Dürüst olacak isek bu anlatımların doğru ve gerçek olduğunu da söylemeliyiz.Evet gerçekte Balıkesir hutbesi doğrudur,meclisin açılışındaki dua töreni de doğrudur.
Peki bu iki doğruyla bir insanın tüm yaşamının analizi yapılabilir mi?
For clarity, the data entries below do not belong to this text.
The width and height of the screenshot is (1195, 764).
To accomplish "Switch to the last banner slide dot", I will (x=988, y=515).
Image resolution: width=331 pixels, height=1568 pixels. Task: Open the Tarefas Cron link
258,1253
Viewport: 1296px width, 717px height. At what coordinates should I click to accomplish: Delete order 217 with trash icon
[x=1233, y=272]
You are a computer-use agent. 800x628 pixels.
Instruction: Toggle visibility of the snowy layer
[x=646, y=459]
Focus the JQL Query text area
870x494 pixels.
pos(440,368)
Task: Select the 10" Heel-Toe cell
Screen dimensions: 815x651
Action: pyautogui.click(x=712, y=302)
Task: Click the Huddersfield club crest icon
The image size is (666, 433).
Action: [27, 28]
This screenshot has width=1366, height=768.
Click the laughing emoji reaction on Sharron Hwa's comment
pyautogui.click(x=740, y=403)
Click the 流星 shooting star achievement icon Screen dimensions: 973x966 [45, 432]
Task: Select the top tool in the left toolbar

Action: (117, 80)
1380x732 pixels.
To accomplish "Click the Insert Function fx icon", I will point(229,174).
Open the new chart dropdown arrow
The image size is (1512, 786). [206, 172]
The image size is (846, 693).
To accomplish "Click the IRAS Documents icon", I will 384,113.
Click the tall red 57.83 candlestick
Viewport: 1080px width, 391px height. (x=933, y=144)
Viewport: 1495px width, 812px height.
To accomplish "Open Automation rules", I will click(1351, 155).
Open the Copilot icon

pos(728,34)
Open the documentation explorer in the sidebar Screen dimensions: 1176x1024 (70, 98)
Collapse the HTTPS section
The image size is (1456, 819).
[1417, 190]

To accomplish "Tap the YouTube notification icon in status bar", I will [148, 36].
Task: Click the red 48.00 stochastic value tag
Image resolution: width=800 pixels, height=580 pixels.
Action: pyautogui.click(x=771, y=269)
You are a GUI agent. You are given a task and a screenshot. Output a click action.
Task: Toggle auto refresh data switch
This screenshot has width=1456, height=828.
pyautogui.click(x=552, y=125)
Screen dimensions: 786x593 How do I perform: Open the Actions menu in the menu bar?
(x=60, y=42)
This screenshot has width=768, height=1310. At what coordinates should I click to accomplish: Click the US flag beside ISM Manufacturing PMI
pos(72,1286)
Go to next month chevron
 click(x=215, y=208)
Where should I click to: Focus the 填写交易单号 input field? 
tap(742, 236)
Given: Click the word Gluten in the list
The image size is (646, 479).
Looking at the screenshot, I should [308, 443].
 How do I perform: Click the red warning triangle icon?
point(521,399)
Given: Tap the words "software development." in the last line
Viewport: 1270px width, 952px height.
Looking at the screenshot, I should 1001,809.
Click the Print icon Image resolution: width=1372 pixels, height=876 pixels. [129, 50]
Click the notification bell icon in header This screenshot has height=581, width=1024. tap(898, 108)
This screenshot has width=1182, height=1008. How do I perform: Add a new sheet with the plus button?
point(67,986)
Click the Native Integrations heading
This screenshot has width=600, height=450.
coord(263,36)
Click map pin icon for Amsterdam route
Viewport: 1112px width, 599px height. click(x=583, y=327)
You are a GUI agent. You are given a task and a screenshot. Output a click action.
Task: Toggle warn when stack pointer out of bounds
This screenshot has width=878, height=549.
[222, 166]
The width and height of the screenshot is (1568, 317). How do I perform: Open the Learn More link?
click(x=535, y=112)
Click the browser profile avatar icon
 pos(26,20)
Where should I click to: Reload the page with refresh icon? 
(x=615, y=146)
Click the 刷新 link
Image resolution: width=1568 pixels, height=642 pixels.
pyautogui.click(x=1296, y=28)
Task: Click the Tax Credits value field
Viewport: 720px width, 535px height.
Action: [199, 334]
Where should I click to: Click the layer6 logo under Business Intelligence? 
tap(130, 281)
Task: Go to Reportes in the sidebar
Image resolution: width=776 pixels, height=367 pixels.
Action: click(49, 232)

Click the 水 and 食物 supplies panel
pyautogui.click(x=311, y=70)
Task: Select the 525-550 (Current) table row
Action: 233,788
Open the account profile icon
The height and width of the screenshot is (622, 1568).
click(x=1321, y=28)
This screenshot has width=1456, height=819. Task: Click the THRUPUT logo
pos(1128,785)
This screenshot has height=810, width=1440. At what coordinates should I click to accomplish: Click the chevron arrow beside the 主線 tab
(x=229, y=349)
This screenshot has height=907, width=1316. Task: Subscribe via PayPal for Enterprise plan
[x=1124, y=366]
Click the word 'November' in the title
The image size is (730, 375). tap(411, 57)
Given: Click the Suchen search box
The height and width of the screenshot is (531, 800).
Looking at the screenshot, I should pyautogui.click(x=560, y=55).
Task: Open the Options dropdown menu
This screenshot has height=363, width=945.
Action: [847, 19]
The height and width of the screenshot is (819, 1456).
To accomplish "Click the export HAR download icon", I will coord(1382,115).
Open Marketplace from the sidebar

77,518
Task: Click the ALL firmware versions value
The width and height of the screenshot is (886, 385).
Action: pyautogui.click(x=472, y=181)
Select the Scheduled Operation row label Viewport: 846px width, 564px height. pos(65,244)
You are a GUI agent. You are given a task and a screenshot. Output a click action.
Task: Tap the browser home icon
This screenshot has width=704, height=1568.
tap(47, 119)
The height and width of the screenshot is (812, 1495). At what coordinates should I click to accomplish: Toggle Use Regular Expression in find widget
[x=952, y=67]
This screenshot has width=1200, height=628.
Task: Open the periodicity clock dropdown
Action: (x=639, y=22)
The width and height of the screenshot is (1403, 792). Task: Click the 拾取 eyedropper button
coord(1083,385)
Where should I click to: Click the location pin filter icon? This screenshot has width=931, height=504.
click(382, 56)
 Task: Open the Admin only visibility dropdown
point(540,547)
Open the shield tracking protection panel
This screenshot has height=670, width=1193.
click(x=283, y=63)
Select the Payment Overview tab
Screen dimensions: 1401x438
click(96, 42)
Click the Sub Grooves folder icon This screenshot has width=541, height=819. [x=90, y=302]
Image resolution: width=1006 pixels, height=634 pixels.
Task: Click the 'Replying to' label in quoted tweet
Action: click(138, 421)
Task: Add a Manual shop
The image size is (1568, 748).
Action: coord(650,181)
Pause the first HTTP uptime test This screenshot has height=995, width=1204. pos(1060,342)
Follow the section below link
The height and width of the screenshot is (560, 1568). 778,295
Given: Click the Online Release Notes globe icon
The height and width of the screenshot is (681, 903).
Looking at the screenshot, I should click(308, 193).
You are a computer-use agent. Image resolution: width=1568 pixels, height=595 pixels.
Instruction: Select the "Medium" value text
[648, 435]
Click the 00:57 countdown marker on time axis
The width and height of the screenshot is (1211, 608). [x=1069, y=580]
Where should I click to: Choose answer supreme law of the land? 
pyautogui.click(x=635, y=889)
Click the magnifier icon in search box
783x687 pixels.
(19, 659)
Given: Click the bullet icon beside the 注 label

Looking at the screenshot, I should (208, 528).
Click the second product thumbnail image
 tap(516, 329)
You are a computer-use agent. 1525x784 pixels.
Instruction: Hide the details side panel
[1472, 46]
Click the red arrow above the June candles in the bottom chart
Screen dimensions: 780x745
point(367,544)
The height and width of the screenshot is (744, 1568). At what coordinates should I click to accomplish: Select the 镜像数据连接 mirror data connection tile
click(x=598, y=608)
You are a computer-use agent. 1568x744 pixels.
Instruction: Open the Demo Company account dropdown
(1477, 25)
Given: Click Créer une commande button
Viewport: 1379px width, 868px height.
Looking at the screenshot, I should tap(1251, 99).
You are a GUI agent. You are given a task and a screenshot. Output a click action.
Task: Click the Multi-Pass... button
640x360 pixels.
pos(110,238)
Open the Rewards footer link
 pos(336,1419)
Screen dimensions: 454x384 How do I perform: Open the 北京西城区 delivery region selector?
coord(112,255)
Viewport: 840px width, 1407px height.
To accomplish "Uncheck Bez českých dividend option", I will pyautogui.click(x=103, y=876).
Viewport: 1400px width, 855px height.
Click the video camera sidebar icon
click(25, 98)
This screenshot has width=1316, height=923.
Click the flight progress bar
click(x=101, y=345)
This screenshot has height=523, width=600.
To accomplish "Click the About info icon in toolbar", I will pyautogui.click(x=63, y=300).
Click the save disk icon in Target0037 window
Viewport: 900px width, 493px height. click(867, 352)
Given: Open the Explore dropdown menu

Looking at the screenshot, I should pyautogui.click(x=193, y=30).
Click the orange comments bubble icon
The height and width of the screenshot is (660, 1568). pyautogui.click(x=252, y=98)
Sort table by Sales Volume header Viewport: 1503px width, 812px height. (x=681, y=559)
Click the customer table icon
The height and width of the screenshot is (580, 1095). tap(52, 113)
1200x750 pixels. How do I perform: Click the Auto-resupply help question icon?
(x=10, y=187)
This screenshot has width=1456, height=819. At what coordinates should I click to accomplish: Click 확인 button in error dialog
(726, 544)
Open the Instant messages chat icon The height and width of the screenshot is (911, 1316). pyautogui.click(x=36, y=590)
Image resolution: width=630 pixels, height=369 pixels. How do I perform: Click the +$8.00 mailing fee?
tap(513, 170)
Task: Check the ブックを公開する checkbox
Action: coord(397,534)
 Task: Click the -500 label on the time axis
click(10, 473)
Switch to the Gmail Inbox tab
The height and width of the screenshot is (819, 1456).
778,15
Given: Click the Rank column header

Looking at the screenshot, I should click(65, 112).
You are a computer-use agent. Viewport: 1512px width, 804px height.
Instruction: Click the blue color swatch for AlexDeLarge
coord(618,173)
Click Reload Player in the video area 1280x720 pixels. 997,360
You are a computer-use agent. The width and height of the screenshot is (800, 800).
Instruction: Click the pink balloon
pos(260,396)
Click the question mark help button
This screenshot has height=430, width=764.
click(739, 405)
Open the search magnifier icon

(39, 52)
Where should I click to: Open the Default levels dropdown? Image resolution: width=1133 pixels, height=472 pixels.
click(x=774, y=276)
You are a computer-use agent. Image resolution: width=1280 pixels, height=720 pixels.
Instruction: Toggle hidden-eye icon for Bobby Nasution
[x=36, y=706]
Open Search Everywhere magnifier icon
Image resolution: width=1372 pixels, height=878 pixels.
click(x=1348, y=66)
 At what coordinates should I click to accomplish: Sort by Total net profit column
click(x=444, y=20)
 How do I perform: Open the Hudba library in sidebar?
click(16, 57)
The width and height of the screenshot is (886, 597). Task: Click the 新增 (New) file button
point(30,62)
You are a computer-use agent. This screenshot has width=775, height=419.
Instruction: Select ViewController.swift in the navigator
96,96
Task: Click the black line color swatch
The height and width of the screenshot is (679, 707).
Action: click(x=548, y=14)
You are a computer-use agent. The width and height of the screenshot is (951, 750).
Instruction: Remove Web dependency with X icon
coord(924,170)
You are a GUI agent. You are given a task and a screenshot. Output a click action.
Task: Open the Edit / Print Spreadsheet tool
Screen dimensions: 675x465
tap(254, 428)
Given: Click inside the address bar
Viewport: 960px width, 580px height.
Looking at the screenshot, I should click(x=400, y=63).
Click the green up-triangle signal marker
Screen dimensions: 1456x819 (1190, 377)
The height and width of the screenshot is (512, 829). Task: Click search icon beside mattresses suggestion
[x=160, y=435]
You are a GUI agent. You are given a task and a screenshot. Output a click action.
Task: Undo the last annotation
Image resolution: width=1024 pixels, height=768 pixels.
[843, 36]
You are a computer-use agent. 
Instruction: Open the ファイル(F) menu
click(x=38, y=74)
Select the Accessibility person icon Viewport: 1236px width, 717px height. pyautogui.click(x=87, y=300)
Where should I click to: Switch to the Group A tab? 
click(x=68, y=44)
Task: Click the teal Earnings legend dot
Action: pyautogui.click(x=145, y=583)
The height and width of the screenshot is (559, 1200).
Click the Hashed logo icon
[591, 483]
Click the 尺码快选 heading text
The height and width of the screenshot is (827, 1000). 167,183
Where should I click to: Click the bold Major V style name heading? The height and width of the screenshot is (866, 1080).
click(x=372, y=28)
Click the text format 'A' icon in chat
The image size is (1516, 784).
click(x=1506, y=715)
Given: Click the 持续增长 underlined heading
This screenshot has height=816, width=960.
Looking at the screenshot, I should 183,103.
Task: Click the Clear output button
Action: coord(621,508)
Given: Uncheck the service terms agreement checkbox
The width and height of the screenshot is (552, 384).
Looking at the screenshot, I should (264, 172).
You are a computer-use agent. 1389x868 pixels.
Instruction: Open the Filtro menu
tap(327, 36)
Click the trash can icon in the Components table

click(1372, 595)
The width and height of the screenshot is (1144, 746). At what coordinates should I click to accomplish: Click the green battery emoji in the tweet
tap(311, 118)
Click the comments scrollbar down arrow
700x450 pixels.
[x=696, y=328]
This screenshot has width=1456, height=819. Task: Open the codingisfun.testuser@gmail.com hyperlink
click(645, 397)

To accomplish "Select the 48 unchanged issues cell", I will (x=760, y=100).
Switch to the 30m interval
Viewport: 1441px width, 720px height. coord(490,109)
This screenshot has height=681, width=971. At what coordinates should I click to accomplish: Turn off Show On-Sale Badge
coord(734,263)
Yani buradaki iki görüntü ile bir genelleme yada sonuç çıkarabilir miyiz?
Her insanın hayatında aykırı yada değişik kareler yok mudur?
Milli mücadele döneminin tüm önderleri ve katılanları bu tür dua meclislerinde bulunmuştur,meclis açılırken dua töreni yapılmıştır ve kimse o ortamda aykırı fikir geliştirmemiştir çünkü ortam ancak buna müsaittir.
Peki milli mücadele önderinin hayatında tek adam olduktan sonra neden bu tür kareler yoktur?
Verilen örnekler sadece O ANDIR.O anı ve o anki atmosferi yansıtır sadece bu kadar.Sözlerde sadece O AN SÖYLENMESİ GEREKEN SÖZLERDİR.Sadece bu kadar.Sonrası yoktur çünkü……..
Burada bir bilmece yok,bir gizem yada bilinmeyende yoktur.Milli mücadele önderi M.Kemalin hayatında din hiçbir zaman belirleyici bir unsur olmamıştır.Defalarca gaibten gelen seslere değil bilime inandığını söyleyen milli mücadele önderini bu gerçeklikle tanımalısınız.Bu şekilde sevin yada sayın ama bu gerçeklikten ayrılıp riyakarlık,popülizm,makyavelizm batağına da düşmeyin.
Yaşam pratiğinde en küçük dini unsurlara bile yer vermeyen bir dünyevi kurtarıcıyı kendi öz gerçekliğiyle tanımalısınız.
Aleviler dürüst olmalıdır,doğru analizi yapabilmeli,doğru bilgi kimden ve nereden gelirse gelsin almalıdır.
Bizi diğerlerinden ayıran en önemli unsur bunlardır.
Bu nedenle bu tür ve benzer türden akıl yıkamalarına karşı doğru analizlere sarılarak gerçeklikten ve doğrudan kopmamayı başarabilirsiniz.
Eğer bunu başarabilirseniz yani yaşama Ali bakışıyla bakabilmeyi öğrenebilirseniz,kimse sizi bir tek söz yada bir iki demogojik cümleyle kandıramaz,aldatamaz.
Milli mücadele önderini kendi gerçekliğiyle kabullenmeliyiz.
Bu bakış cumhuriyete zarar vermez tam tersi ikiyüzlülükten kurtarır.